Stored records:

□ □ □ □

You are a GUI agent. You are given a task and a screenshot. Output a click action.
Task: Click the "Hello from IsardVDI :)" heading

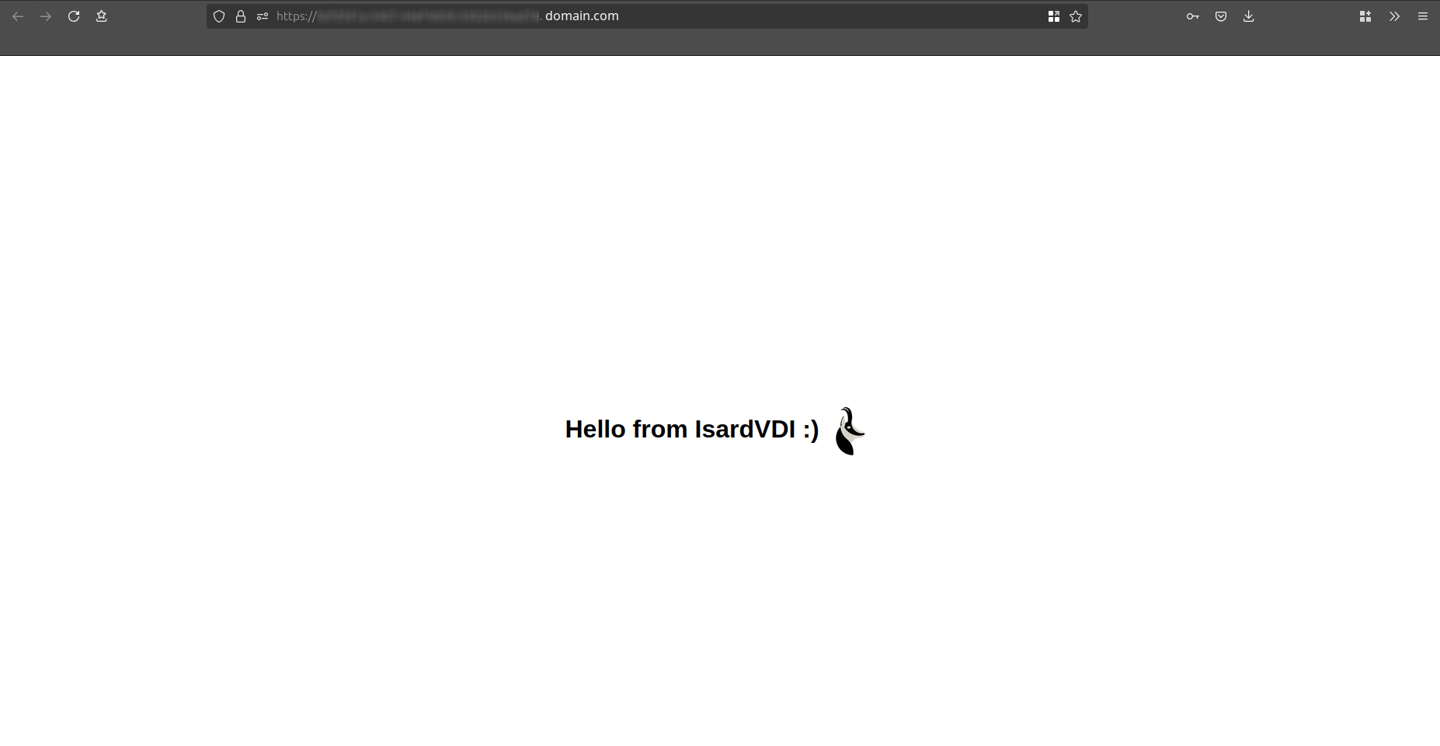click(x=691, y=429)
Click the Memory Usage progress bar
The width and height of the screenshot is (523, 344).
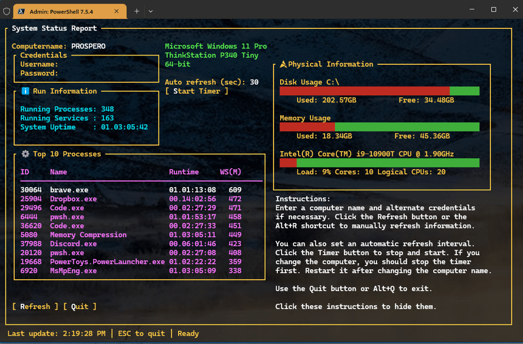click(x=380, y=126)
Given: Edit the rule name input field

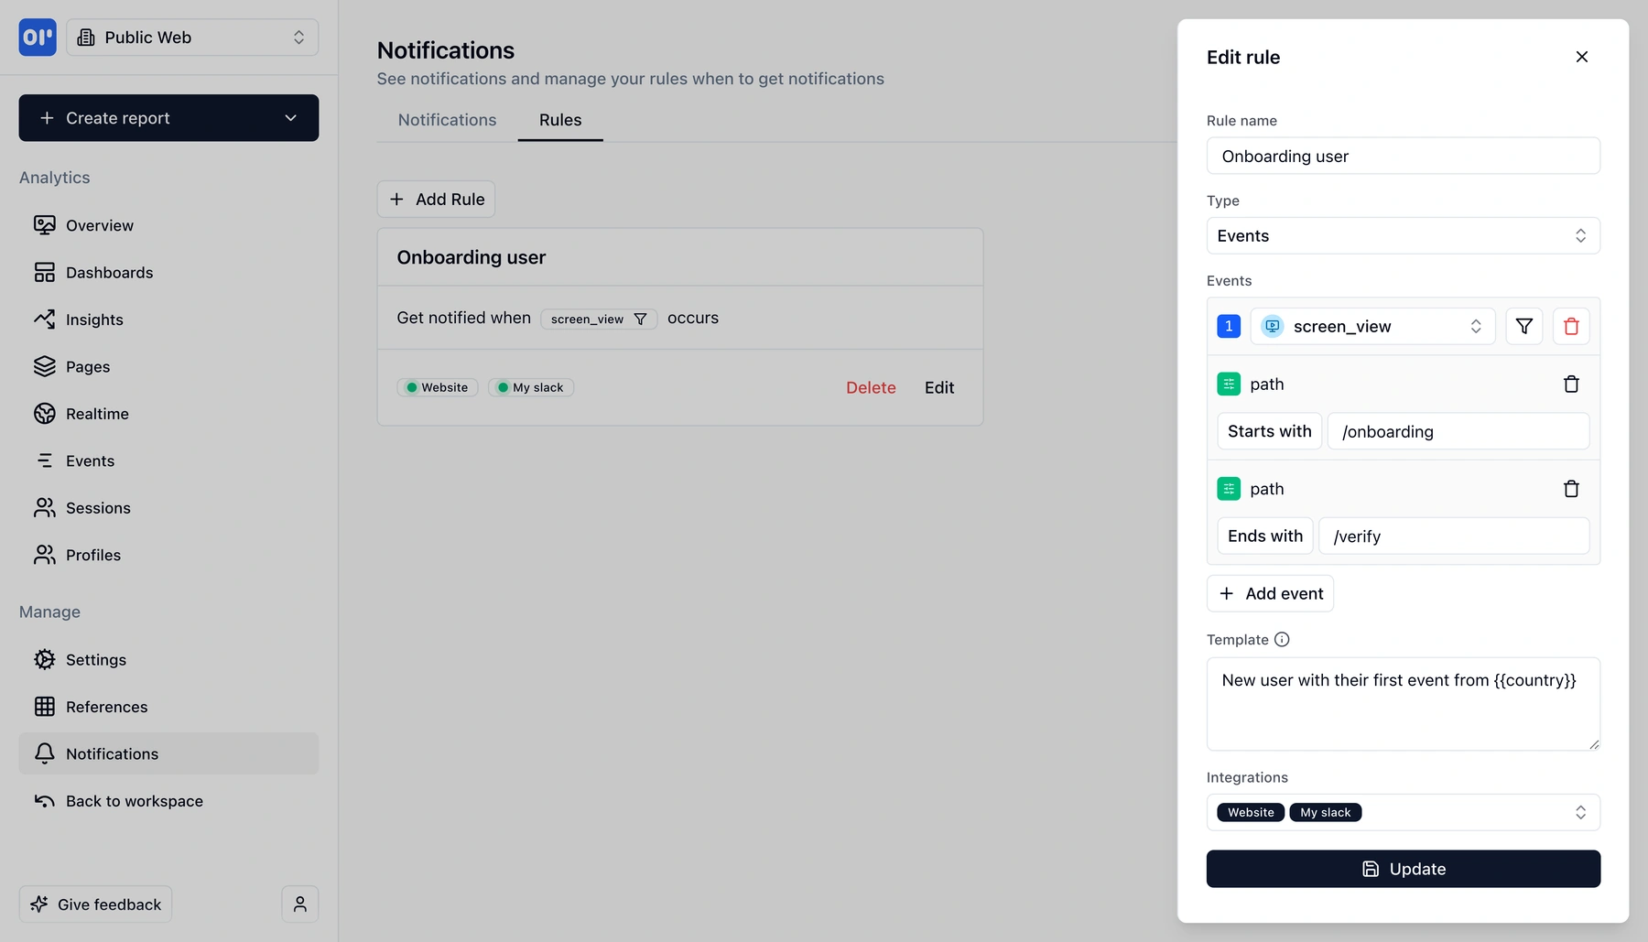Looking at the screenshot, I should tap(1403, 156).
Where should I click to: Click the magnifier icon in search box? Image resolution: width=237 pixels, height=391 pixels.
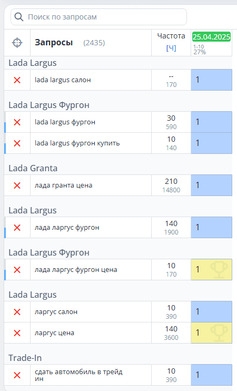point(19,17)
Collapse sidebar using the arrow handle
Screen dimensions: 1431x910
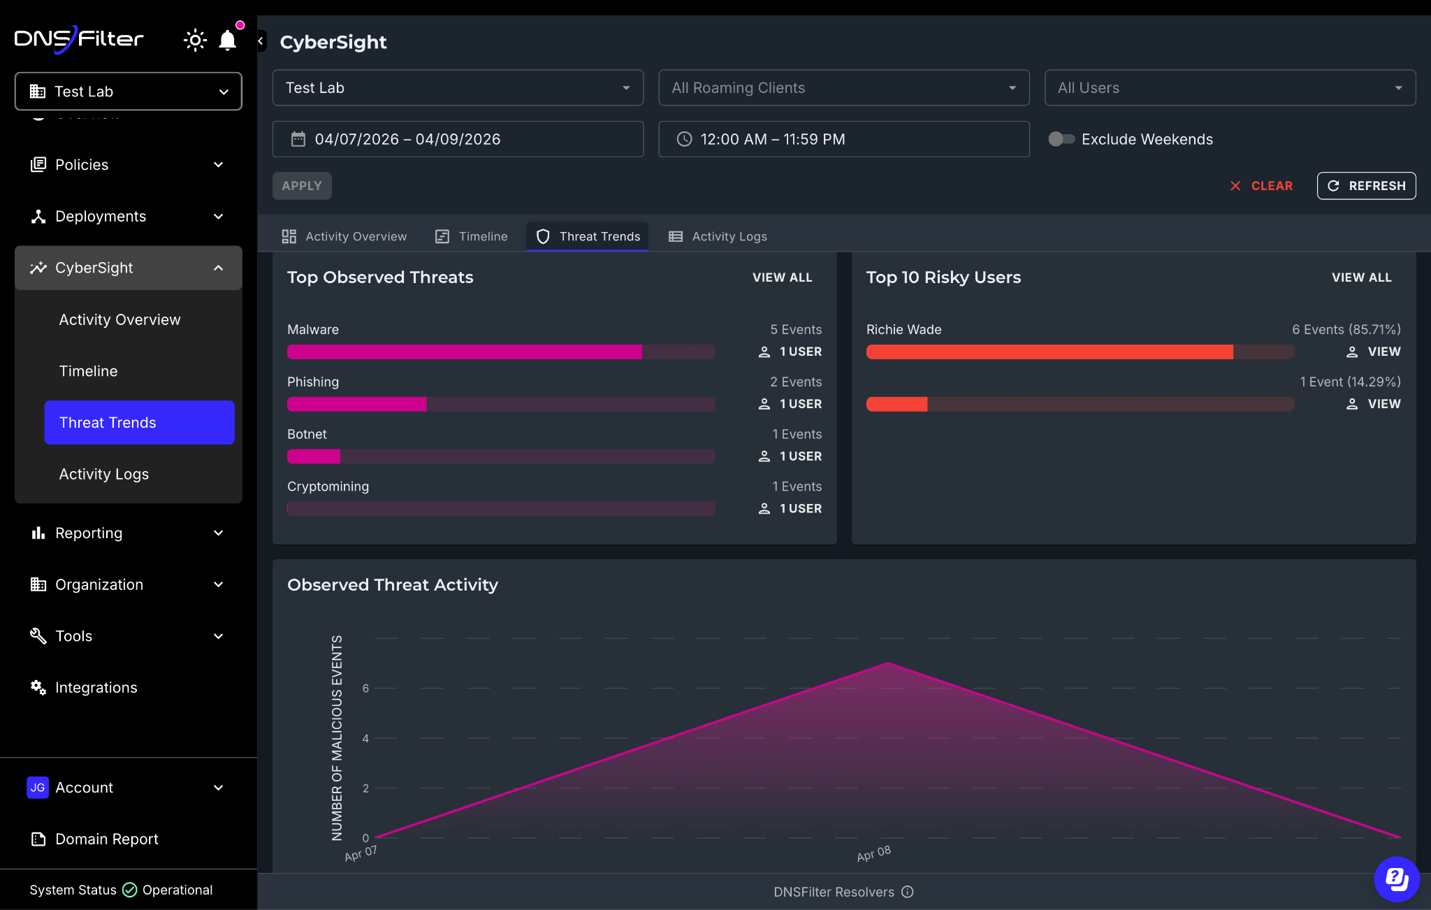pyautogui.click(x=261, y=41)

□ □ □ □

Goal of the exercise:
What is needed is an exact transcription of the lines from the one holding "Collapse sidebar using the arrow handle" to the end of the data, with every picture left out.

Written answer:
Collapse sidebar using the arrow handle
Screen dimensions: 1431x910
pyautogui.click(x=261, y=41)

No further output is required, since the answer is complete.